Addressing an election rally at Basirhat Dakshin assembly constituency of North 24 Parganas district, the former BJP president said, “An unfortunate incident has taken place during the fourth phase of polling, where some youngsters have attacked a pooling booth under Didi’s misguidance, they tried to snatch CISF personnel’s weapon, in the circumstances, the CISF personnel had opened fire and four people lost their lives. This is a sad incident for all of us but I want to know why these youngsters had to take this step, some days back Mamata Didi held a meeting in the Sitalkuchi Assembly Constituency announced and instigated youngsters and women to come forward and gherao CAPF.”

The Home Minister further said, “You said that and left on your wheelchair but because of you those four people were killed. And the next day in the same assembly constituency a BJP worker was killed. Early morning at 7:30 am, the goons of Trinamool Congress shot dead the BJP worker.”

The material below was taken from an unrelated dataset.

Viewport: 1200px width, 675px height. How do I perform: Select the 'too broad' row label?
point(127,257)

Shah said, “Didi is repeatedly saying Amit Shah must resign. Didi when people will ask me to resign then I will. But you must prepare as you will have to resign on 2 May.” The Union Minister was in West Bengal and held several roadshows including back-to-back events first in Nadia district’s Santipur and then in Ranaghat Dakshin.

Meanwhile, Mamata termed the incident as “genocide” in which four TMC workers were shot dead by central forces at a polling booth in Sitalkuchi in the Cooch Behar district on Saturday.

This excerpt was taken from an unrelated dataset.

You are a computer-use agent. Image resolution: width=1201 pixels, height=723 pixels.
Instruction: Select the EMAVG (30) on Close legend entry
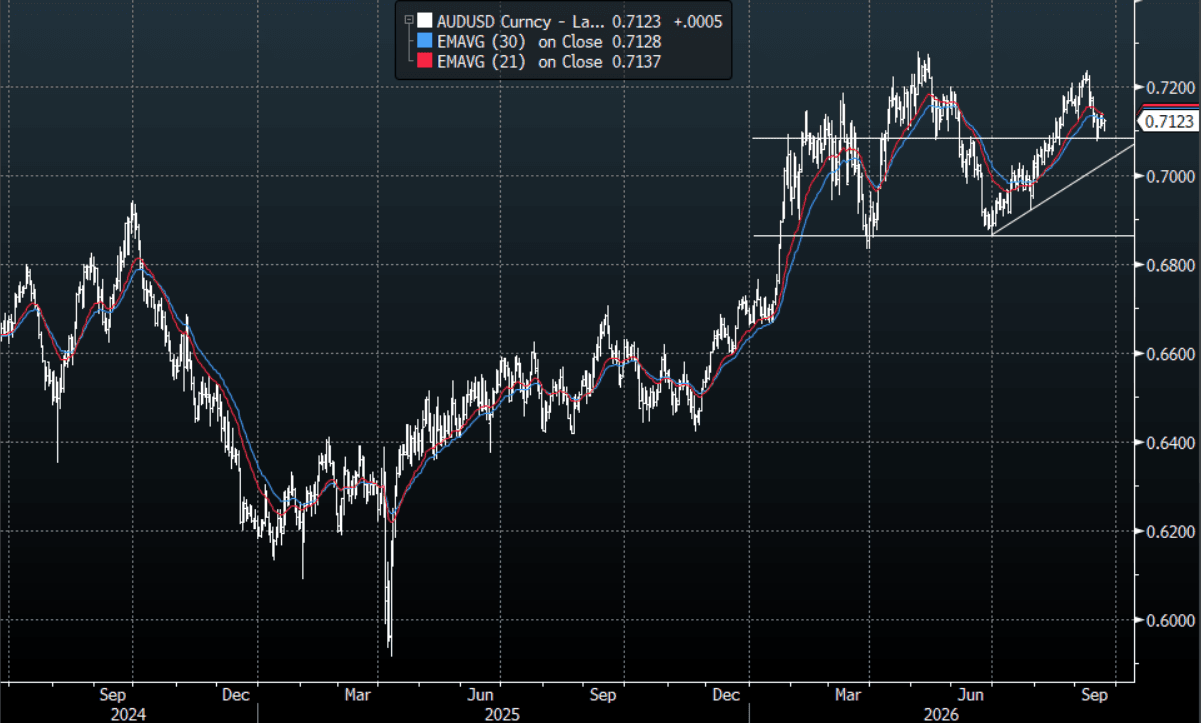point(540,41)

Addressing the media persons in Siliguri, she alleged, “It is genocide. We have decided to observe today as a black day. The forces fired on them directly. The CISF is trained to provide security to industries and not to control a mob. I could not sleep last night but the Prime Minister was eating sweets. Such an incompetent government, incompetent Prime Minister, incompetent Home Minister.”